You wouldn’t call it Priestley’s best work: the dialogue often has the over-explanatory quality that’s typical of the period, while the endless succession of “He was in love with her—and I knew about it!” reveals sometimes teeters on the risible. But, though flawed, the play remains fascinating, for its engagement with “daring” subject matter—drug use, gay desire—and for the way in which its very conventional trappings gesture toward a more experimental type of drama through "meta" aspects.

At the centre of the piece is an absence—the dead Martin—a figure about whom all the characters have their variant versions, fantasies and projections, and who serves, in this way, as a forebear to a number of pivotal "off-stage" characters in 20th Century drama, not least the eponymous never-seen seducer in Kevin Elyot’s just-revived My Night With Reg.

Unlike Laurie Samson’s 2001 production, which updated the action to the present-day, Attenborough’s take on Dangerous Corner is as traditional as they come in terms of design and overall tone. Gary McCann supplies a serviceable Art Deco set and costumes, and there’s a selection of creamy ‘30s standards to be heard. But the production is none the worse for that. The director whips the plot along smartly without fuss and the cast contribute some engaging performances.

Stylish Kim Thomson’s insightful Olwen is a sympathetic “voice of reason,” and soft-voiced Michael Praed conveys arrogance, wit and, at the last, surprising warmth as the bachelor Stanton.
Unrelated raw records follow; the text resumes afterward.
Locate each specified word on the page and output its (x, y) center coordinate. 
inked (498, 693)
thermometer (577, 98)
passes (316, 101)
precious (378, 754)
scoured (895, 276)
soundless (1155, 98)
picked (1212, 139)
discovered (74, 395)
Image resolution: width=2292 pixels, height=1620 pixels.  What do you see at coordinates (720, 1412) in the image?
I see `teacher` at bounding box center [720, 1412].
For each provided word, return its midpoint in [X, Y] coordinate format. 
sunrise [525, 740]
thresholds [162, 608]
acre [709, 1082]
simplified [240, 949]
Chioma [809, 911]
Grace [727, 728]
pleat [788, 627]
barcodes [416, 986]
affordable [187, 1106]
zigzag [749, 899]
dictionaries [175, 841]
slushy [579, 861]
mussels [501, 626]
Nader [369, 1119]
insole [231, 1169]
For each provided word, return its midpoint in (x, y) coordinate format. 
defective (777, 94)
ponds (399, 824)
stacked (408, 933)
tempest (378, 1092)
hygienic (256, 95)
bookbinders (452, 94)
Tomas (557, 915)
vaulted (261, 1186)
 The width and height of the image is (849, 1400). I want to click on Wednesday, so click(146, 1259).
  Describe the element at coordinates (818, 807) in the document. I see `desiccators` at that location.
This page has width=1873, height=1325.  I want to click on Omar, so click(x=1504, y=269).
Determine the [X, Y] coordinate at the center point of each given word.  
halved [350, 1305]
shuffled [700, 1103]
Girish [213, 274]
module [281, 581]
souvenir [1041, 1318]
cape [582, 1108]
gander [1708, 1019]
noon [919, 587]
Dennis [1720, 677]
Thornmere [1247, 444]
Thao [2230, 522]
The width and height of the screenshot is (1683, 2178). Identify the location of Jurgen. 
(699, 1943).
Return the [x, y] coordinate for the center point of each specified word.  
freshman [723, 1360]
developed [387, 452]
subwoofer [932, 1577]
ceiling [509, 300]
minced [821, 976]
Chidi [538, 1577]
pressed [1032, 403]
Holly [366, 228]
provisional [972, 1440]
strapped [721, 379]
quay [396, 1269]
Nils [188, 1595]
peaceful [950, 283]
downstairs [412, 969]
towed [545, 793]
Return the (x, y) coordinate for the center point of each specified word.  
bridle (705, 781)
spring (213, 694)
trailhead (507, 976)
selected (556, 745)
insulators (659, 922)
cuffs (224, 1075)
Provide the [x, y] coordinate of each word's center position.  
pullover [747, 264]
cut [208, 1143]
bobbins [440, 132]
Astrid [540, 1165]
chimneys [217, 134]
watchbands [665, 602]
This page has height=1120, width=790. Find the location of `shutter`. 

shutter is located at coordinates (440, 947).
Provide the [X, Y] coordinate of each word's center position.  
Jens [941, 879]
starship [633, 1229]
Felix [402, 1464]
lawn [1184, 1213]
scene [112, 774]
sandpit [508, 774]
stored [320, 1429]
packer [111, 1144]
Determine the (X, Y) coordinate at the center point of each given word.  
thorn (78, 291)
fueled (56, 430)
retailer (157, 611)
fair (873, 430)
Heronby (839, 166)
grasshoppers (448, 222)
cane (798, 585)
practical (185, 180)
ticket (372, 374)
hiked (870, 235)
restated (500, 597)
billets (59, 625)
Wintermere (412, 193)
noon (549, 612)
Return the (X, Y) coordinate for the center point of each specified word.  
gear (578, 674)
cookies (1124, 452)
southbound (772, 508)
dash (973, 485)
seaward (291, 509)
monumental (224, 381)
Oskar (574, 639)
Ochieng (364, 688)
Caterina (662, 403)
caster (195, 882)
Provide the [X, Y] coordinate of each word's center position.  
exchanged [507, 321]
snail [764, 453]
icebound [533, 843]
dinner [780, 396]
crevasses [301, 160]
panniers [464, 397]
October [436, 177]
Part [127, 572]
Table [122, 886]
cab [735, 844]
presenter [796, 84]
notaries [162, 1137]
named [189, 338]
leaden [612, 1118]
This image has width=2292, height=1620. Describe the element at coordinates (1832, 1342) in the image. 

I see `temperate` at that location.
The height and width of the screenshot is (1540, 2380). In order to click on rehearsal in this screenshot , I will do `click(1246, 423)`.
Finty Williams lets Freda's gracious-hostess manner quickly slip to reveal the character’s brittleness and cruelty. And Matt (Downton) Milne—contorting his burliness into strange shapes as he delivers unpalatable home truths—makes something compellingly weird and interesting out of the character of Gordon, whose obsessive attachment to Martin has driven his wife (Lauren Drummond) to another man.

The production could go darker yet, especially in its second half. But the play’s subversive examination of the secrets and illusions necessary to this “charming group... of nice, easy-going people” still comes through.